** Opening Given entries block **
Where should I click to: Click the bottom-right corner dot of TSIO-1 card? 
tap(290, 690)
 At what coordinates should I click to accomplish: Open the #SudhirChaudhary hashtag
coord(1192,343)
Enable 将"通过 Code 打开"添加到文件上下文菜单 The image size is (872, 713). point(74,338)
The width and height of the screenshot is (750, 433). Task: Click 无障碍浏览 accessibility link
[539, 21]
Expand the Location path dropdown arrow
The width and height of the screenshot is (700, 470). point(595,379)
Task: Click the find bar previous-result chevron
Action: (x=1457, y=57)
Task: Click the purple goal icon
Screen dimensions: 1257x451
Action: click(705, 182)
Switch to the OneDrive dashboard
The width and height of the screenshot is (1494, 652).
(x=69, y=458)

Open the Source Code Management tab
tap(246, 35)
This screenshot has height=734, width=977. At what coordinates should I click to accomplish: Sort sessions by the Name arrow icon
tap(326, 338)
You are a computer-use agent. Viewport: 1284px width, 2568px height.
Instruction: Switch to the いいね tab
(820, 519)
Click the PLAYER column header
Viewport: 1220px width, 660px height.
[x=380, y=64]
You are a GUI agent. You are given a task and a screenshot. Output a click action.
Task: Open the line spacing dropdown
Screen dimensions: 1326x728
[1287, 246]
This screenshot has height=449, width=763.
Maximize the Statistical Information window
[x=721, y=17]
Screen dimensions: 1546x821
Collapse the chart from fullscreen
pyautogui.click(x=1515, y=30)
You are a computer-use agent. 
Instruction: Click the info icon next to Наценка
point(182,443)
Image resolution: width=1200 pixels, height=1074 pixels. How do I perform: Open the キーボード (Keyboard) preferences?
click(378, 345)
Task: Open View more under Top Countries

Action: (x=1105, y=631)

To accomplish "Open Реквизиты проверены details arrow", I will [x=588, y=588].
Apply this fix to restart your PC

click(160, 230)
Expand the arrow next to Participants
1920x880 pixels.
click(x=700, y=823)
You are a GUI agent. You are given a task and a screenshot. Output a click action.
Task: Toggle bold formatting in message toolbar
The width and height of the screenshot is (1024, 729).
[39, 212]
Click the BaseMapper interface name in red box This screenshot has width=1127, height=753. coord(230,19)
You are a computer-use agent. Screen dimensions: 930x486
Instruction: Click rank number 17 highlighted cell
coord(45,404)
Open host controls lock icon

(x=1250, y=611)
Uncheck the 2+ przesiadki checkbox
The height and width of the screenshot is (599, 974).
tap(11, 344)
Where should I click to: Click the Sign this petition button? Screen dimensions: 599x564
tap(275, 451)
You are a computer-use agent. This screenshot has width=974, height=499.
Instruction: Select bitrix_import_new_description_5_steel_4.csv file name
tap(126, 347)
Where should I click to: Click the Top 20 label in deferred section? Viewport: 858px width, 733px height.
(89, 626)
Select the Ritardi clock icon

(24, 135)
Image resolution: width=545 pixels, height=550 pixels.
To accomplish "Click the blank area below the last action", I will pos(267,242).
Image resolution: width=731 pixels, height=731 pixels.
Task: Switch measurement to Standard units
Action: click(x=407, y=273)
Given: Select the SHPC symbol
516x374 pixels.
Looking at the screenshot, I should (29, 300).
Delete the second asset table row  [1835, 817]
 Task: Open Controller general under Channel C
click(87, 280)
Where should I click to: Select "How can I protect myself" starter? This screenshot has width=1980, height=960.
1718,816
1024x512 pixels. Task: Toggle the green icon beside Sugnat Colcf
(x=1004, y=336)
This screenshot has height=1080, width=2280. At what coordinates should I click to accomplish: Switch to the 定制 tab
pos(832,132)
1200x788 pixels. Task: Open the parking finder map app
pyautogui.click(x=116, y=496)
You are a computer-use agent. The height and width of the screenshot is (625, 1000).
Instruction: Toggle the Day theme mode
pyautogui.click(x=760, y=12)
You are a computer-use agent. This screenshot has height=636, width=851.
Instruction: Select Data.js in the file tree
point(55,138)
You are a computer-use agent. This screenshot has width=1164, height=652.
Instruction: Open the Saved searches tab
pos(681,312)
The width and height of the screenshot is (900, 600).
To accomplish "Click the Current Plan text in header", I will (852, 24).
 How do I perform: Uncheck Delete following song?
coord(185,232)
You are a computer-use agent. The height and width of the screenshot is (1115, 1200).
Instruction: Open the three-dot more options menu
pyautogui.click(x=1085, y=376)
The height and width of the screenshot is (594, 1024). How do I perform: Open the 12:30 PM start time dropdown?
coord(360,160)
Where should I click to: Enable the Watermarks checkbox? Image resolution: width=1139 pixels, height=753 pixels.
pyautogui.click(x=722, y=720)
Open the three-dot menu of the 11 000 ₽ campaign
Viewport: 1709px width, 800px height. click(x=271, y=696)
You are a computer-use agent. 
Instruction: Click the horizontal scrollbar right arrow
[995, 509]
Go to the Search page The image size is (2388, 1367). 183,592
** Closing Given entries block **
About this task » Your answer should consist of the lines from the line with "Where should I click to: Enable" through the last line of the data, set down exactly, both included.

Exercise answer »
Where should I click to: Enable the Watermarks checkbox? Image resolution: width=1139 pixels, height=753 pixels.
pyautogui.click(x=722, y=720)
Open the three-dot menu of the 11 000 ₽ campaign
Viewport: 1709px width, 800px height. click(x=271, y=696)
You are a computer-use agent. 
Instruction: Click the horizontal scrollbar right arrow
[995, 509]
Go to the Search page The image size is (2388, 1367). 183,592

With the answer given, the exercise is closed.